United States District Court, D. Kansas

March 1, 2017

H.C. SCHMIEDING PRODUCE CO., LLC., and C & E FARMS, INC., Defendants. H.C. SCHMIEDING PRODUCE CO., LLC., Third-party Plaintiff,


          Sam A. Crow, U.S. District Senior Judge.

         This case comes before the court on the motion for summary judgment (Dk. 17) filed by the individual third-party defendants, Mark A. Reser, Patricia J. Reser, and Paul A. Leavy; on the motion for leave to file two exhibits under seal (Dk. 25) filed by the plaintiff Reser's Fine Foods, Inc. (“Reser's”) and the individual third-party defendants; and on the motion for leave to file a surreply or conduct oral argument (Dk. 33) filed by the third- party plaintiff H.C. Schmieding Produce Co., LLC. (“Schmieding”). The court will take up the motions in reverse order.

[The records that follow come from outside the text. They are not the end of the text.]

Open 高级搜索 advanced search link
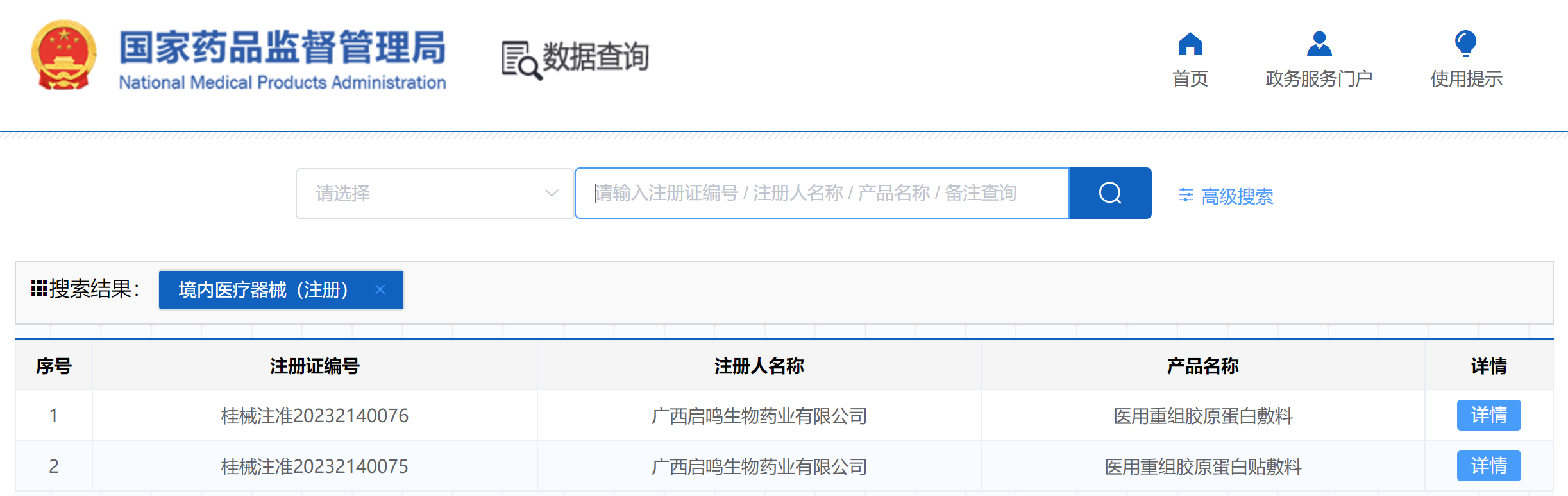The image size is (1568, 496). coord(1236,196)
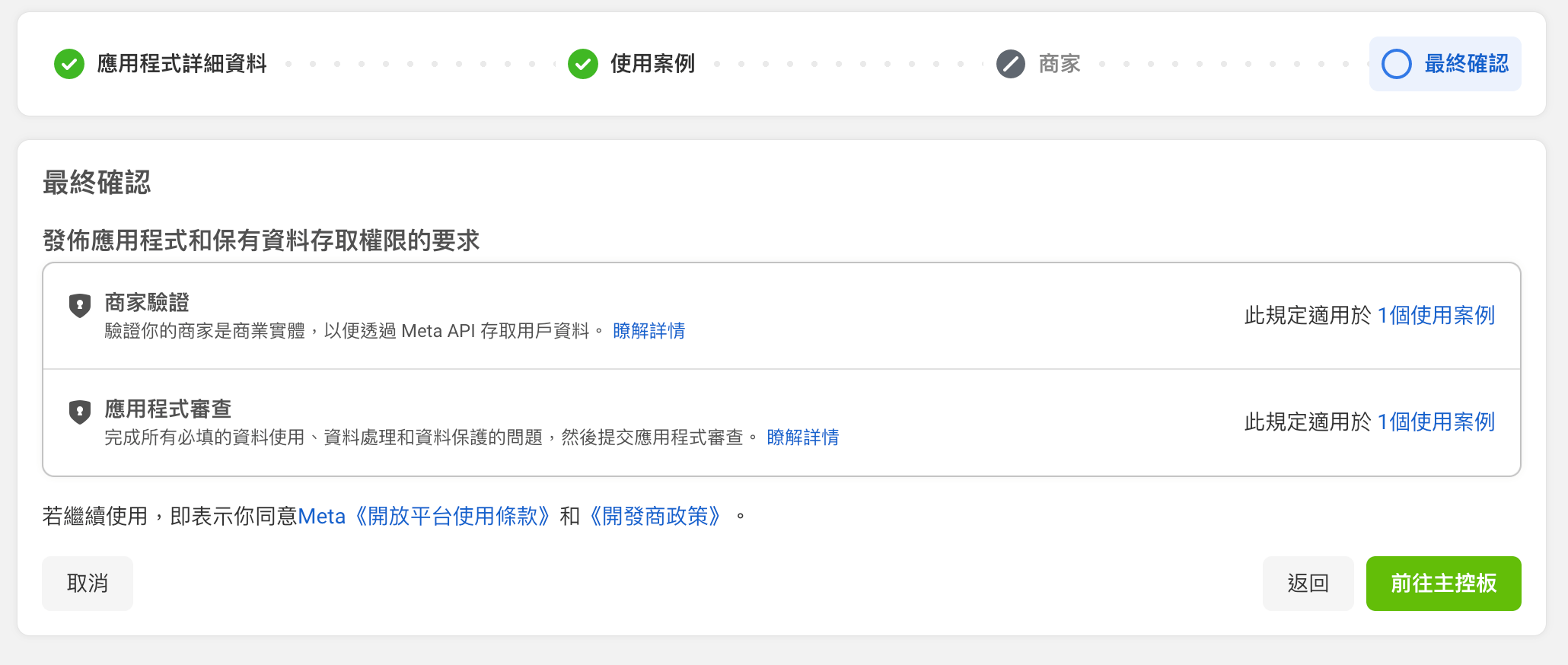
Task: Open 瞭解詳情 link for 應用程式審查
Action: coord(802,438)
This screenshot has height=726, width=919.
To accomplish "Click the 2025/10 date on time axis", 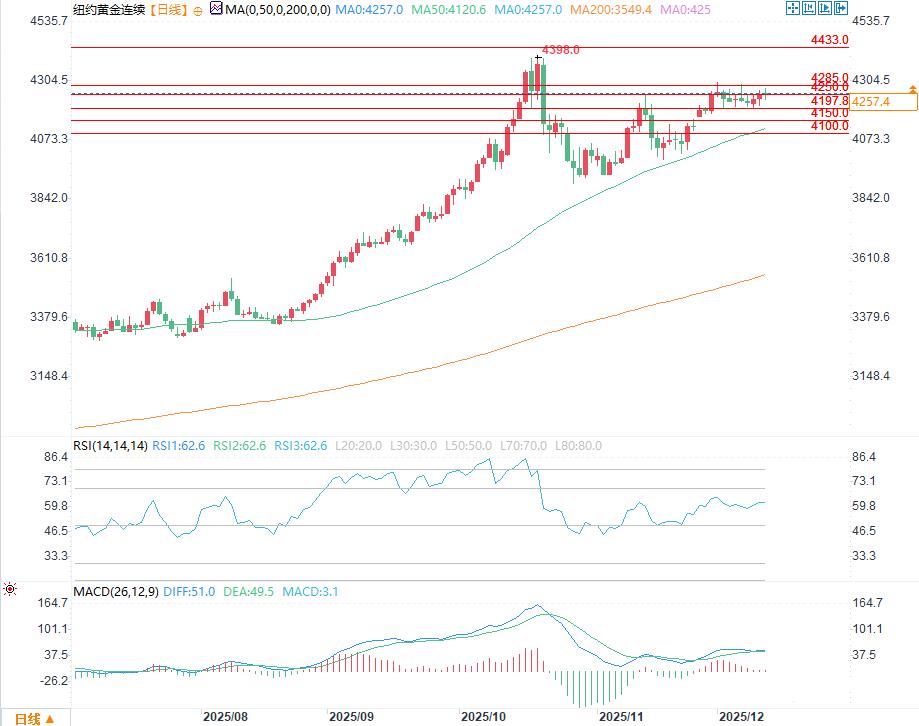I will pyautogui.click(x=485, y=717).
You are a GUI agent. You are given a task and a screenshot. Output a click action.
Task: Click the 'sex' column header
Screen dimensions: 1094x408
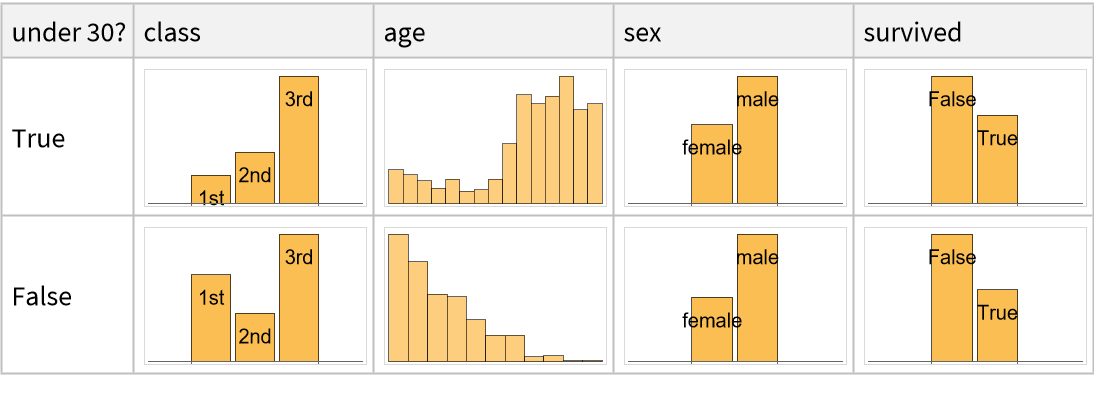click(x=642, y=32)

         In September of 2016, Reser's filed this declaratory judgment action asking for an offset of $269, 519.87, as the alleged damages incurred from first a “recall” and then a “hold” being placed on a load of celery supplied by Schmieding and C & E Farms, Inc. in November of 2015. Reser's complaint alleges that it did not receive notice of the recall and hold until after it had used the celery in fresh food products that were ready for shipment. Reser's also alleges it did not receive notice of the hold being lifted until after it had been required to destroy the finished product containing the celery and to replace the destroyed product. (Dk. 1).

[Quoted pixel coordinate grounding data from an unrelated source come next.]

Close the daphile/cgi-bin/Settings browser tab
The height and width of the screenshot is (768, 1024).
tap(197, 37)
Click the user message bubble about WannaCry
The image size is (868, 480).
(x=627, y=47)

         Schmieding filed an answer and four counterclaims against Reser's including two counterclaims for failure to pay trust funds and failure to make prompt payment pursuant to the Perishable Agricultural Commodities Act (“PACA”), 7 U.S.C. §§ 499a, et seq. Schmieding also filed a cross-claim for indemnification against C & E Farms, Inc. Most important to the summary judgment motion now pending, Schmieding filed third-party claims against Mark A. Reser, Patricia J. Reser, and Paul A. Leavy for unlawful dissipation of PACA trust assets. These three individual third-party defendants are seeking summary judgment arguing that Reser's has adequate and readily available trust assets which mean that as a matter of law there has been no dissipation of trust assets and there is no basis for secondary personal liability.

         Motion for Leave to File a Surreply (Dk. 33).

         The early filing of a summary judgment motion in this case has created some unique procedural issues. It also has generated some evidentiary objections on matters about which discovery has yet to occur. In response to Schmieding's memorandum opposing summary judgment, the individual third party defendants did submit arguments and evidence in their reply memorandum which the court regards as new even if offered in reply to Schmieding's arguments. The court finds these unusual circumstances justify Schmieding's filing of its attached surreply. The court has considered the surreply in its summary judgment ruling.

         Motion for Leave to File Exhibits Under Seal (Dk. 25).

         Movants seek leave to file under seal two exhibits: Reser's consolidated balance sheet that reflects October totals for the years of 2015 and 2016 and the second affidavit of Paul A. Leavy that discusses, in part, figures from the balance sheet. (Dk. 25-1 and 25-2). As a privately held corporation, Reser's submits this balance sheet contains “confidential business information” that includes sensitive details about its financial condition which Reser's retains as private business information. While these allegations certainly leave room for more detail and explanation in the future, the court accepts for the limited purpose of these summary judgment proceedings that Reser's general interest in keeping its financial condition private currently outweighs the public's presumed right of access to this information. This conclusion is largely influenced by Reser's general financial condition not having a significant or central issue in these immediate proceedings. Should this change, the court may invite an additional showing on confidentiality and reconsider its decision to seal. For now, the court grants the motion on this condition.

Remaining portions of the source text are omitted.